1. Keynote, Martin Casado, VMWare

A mix of around 50+ press and analysts representing 25 countries attended this year’s summit. The keynote presentation by Martin Casado, CTO of Networking, VMware covered the intrinsic differences between the creation of a data center by a company such as Amazon who owns and controls the applications and that of the average enterprise.  The benefits of consolidating servers and virtualization are well known but deployment is currently constrained by valid concerns about security, e.g. authorized access to the center must not equate to access to all the resources.  The proposed solution is to employ micro segments having controlled access that is provided by a horizontal security layer.  In a nutshell security must become a data center primitive. That was a short, somewhat simplistic take on a complex issue.

The interview conducted by Michael Howard of Infonetics Research included to need to foresee the imminent arrival of a large flow of data (an elephant) in order to avoid stepping on smaller data flows (the mice).

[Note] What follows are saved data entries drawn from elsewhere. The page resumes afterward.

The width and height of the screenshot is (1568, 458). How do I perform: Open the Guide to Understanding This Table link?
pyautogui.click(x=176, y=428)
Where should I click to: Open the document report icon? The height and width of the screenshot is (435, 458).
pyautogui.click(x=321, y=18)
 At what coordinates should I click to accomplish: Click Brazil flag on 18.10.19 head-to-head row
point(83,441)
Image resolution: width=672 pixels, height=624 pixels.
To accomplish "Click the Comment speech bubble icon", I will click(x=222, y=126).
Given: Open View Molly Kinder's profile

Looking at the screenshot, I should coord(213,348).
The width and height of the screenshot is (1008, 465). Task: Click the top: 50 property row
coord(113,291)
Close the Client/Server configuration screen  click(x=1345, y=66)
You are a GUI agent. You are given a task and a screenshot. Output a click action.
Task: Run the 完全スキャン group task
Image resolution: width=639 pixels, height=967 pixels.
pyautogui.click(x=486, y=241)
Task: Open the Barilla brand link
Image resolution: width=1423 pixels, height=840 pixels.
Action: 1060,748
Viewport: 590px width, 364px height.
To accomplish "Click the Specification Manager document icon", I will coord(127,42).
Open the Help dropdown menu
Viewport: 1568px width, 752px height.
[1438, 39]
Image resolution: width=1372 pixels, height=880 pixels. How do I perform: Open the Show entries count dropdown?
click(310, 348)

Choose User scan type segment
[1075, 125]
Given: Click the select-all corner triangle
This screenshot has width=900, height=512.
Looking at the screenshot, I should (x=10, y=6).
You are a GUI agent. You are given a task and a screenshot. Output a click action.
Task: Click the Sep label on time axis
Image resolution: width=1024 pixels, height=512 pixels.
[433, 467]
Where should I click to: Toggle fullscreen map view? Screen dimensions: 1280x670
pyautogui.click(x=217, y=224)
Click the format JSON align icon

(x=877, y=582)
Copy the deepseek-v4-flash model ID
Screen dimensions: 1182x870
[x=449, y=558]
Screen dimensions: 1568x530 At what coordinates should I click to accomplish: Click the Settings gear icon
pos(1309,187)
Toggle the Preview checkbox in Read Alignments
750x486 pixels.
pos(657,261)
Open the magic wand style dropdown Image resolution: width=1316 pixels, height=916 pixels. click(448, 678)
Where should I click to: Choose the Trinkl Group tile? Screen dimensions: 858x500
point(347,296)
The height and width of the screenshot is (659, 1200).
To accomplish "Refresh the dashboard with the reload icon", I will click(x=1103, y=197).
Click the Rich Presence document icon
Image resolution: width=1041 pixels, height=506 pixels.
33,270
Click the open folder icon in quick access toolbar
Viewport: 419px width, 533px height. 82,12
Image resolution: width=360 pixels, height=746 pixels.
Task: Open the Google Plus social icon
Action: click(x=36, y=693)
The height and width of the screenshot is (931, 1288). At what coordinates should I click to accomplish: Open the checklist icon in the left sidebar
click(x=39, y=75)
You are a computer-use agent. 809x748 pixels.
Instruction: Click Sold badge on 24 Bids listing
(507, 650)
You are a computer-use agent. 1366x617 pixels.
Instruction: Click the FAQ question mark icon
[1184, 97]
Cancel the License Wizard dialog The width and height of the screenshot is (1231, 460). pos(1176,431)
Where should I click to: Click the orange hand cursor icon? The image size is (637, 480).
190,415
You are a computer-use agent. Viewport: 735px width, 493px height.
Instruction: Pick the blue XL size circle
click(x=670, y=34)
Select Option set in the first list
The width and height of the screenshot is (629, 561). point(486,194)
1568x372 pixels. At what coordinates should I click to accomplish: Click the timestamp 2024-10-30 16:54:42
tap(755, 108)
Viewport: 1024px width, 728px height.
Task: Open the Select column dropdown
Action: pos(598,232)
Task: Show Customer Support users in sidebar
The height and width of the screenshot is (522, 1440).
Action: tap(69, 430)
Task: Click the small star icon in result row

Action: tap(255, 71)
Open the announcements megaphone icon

The debate on “Can we keep Cloud/SDN Open?” introduced and chaired by Rohit Mehra of IDC, underlined the fact that today’s closed networks employing proprietary hardware cannot accommodate the need for the rapid changes as a result of changing business conditions.  Therefore keeping the cloud and SDN open is a must and of course all the panel members agreed.  However, there were different views on the direction: how to get there, when do you open up the architecture, do you go all the way up the stack. In addition the staff who are working in the organization have to be engaged. The issue of infrastructure integration was also discussed.

The debate on “No More Mr. Nice Guy – tightening the screws on Cloud Security”, introduced and chaired by Iben Rodriguez of NSS Labs, covered independent testing.  A key security issue is the need to capture and analyze attack data, to find out what gets exploited, and also to be able to control the administrators.

Guest speaker Said Ouissal of Juniper Networks indicated that telco clouds have unique capacity, latency and scale requirements. They are threatened by the OTT players but have a different mindset and need six to seven months to realize a solution.  It is hard to virtualize legacy hardware and telcos cannot afford to have their network go down.  Said saw an opportunity to build smaller clouds that are located close to the users.

The debate on “Market Forces – can telcos grab their share of a cloud services market?’ introduced and chaired by Jeremiah Caron of Current Analysis, started with a question addressed to the audience.  How many think that telcos are in a good position re the opportunity that Said have indicated?  Only two hands went up.  Research stats that Jeremiah showed confirmed that view but he indicated that telcos have the requisite resources, one being their strong relationship with enterprises, so maybe “Slow and steady will win the race”.  Time will tell.